Dataset items
*** Begin section ***
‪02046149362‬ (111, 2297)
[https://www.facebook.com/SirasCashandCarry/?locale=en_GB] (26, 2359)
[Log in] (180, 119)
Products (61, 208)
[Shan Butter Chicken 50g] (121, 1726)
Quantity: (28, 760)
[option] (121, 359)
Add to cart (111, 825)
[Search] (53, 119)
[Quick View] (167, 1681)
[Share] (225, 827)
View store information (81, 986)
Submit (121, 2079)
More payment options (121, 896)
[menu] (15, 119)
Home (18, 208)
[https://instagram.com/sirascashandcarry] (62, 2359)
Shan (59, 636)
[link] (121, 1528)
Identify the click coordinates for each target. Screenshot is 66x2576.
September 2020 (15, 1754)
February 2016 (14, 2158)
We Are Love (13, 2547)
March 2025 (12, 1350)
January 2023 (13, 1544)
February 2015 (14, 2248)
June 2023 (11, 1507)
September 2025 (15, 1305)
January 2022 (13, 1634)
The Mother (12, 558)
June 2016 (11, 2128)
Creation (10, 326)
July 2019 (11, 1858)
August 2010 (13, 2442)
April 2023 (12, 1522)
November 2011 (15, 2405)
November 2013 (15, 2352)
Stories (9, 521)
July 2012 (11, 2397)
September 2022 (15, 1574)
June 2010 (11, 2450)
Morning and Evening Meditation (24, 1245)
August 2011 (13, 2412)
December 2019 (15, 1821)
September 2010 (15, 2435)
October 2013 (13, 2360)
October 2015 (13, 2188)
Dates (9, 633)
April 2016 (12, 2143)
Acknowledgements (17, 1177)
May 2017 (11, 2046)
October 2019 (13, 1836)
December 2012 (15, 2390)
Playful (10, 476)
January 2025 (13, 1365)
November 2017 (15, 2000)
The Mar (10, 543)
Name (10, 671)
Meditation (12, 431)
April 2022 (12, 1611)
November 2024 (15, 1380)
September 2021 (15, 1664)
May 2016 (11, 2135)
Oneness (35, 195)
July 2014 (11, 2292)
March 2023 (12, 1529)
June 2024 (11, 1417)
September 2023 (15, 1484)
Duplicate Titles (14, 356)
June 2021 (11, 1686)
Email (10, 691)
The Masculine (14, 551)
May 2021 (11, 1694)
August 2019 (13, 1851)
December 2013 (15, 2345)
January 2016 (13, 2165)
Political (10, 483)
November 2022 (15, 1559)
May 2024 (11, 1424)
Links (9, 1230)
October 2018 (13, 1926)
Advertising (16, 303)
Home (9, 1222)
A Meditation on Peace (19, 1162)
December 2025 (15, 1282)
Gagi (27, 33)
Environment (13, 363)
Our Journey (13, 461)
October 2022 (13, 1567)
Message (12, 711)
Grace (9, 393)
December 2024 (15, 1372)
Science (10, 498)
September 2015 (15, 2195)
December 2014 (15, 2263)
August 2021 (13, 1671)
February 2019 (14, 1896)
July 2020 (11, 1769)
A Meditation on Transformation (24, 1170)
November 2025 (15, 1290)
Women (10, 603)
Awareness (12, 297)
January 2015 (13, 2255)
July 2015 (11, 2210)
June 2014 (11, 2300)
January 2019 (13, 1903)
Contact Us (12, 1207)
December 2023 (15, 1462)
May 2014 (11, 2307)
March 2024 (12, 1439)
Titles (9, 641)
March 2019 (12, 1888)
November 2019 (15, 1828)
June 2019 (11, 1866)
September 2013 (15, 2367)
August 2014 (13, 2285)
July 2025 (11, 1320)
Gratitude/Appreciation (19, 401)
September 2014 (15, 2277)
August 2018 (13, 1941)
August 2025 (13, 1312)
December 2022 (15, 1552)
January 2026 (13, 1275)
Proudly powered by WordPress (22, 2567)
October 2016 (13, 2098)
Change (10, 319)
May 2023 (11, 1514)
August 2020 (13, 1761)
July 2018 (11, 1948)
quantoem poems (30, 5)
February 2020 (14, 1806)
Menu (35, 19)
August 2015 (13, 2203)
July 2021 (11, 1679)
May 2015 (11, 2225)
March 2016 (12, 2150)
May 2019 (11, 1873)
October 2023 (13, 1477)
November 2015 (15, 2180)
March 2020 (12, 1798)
*** End section ***
== WORK TO BE COMPLETED ==
The records above must be restated. Preserve every word.

== OUTPUT OF THE EXERCISE ==
‪02046149362‬ (111, 2297)
[https://www.facebook.com/SirasCashandCarry/?locale=en_GB] (26, 2359)
[Log in] (180, 119)
Products (61, 208)
[Shan Butter Chicken 50g] (121, 1726)
Quantity: (28, 760)
[option] (121, 359)
Add to cart (111, 825)
[Search] (53, 119)
[Quick View] (167, 1681)
[Share] (225, 827)
View store information (81, 986)
Submit (121, 2079)
More payment options (121, 896)
[menu] (15, 119)
Home (18, 208)
[https://instagram.com/sirascashandcarry] (62, 2359)
Shan (59, 636)
[link] (121, 1528)
Identify the click coordinates for each target. Screenshot is 66x2576.
September 2020 (15, 1754)
February 2016 (14, 2158)
We Are Love (13, 2547)
March 2025 (12, 1350)
January 2023 (13, 1544)
February 2015 (14, 2248)
June 2023 (11, 1507)
September 2025 (15, 1305)
January 2022 (13, 1634)
The Mother (12, 558)
June 2016 (11, 2128)
Creation (10, 326)
July 2019 (11, 1858)
August 2010 (13, 2442)
April 2023 (12, 1522)
November 2011 (15, 2405)
November 2013 (15, 2352)
Stories (9, 521)
July 2012 (11, 2397)
September 2022 (15, 1574)
June 2010 (11, 2450)
Morning and Evening Meditation (24, 1245)
August 2011 (13, 2412)
December 2019 (15, 1821)
September 2010 (15, 2435)
October 2013 (13, 2360)
October 2015 (13, 2188)
Dates (9, 633)
April 2016 (12, 2143)
Acknowledgements (17, 1177)
May 2017 (11, 2046)
October 2019 (13, 1836)
December 2012 (15, 2390)
Playful (10, 476)
January 2025 (13, 1365)
November 2017 (15, 2000)
The Mar (10, 543)
Name (10, 671)
Meditation (12, 431)
April 2022 (12, 1611)
November 2024 (15, 1380)
September 2021 (15, 1664)
May 2016 (11, 2135)
Oneness (35, 195)
July 2014 (11, 2292)
March 2023 (12, 1529)
June 2024 (11, 1417)
September 2023 (15, 1484)
Duplicate Titles (14, 356)
June 2021 (11, 1686)
Email (10, 691)
The Masculine (14, 551)
May 2021 (11, 1694)
August 2019 (13, 1851)
December 2013 (15, 2345)
January 2016 (13, 2165)
Political (10, 483)
November 2022 (15, 1559)
May 2024 (11, 1424)
Links (9, 1230)
October 2018 (13, 1926)
Advertising (16, 303)
Home (9, 1222)
A Meditation on Peace (19, 1162)
December 2025 (15, 1282)
Gagi (27, 33)
Environment (13, 363)
Our Journey (13, 461)
October 2022 (13, 1567)
Message (12, 711)
Grace (9, 393)
December 2024 (15, 1372)
Science (10, 498)
September 2015 (15, 2195)
December 2014 (15, 2263)
August 2021 (13, 1671)
February 2019 (14, 1896)
July 2020 (11, 1769)
A Meditation on Transformation (24, 1170)
November 2025 (15, 1290)
Women (10, 603)
Awareness (12, 297)
January 2015 (13, 2255)
July 2015 (11, 2210)
June 2014 (11, 2300)
January 2019 (13, 1903)
Contact Us (12, 1207)
December 2023 (15, 1462)
May 2014 (11, 2307)
March 2024 (12, 1439)
Titles (9, 641)
March 2019 (12, 1888)
November 2019 (15, 1828)
June 2019 (11, 1866)
September 2013 (15, 2367)
August 2014 (13, 2285)
July 2025 (11, 1320)
Gratitude/Appreciation (19, 401)
September 2014 (15, 2277)
August 2018 (13, 1941)
August 2025 (13, 1312)
December 2022 (15, 1552)
January 2026 (13, 1275)
Proudly powered by WordPress (22, 2567)
October 2016 (13, 2098)
Change (10, 319)
May 2023 (11, 1514)
August 2020 (13, 1761)
July 2018 (11, 1948)
quantoem poems (30, 5)
February 2020 (14, 1806)
Menu (35, 19)
August 2015 (13, 2203)
July 2021 (11, 1679)
May 2015 (11, 2225)
March 2016 (12, 2150)
May 2019 (11, 1873)
October 2023 (13, 1477)
November 2015 (15, 2180)
March 2020 (12, 1798)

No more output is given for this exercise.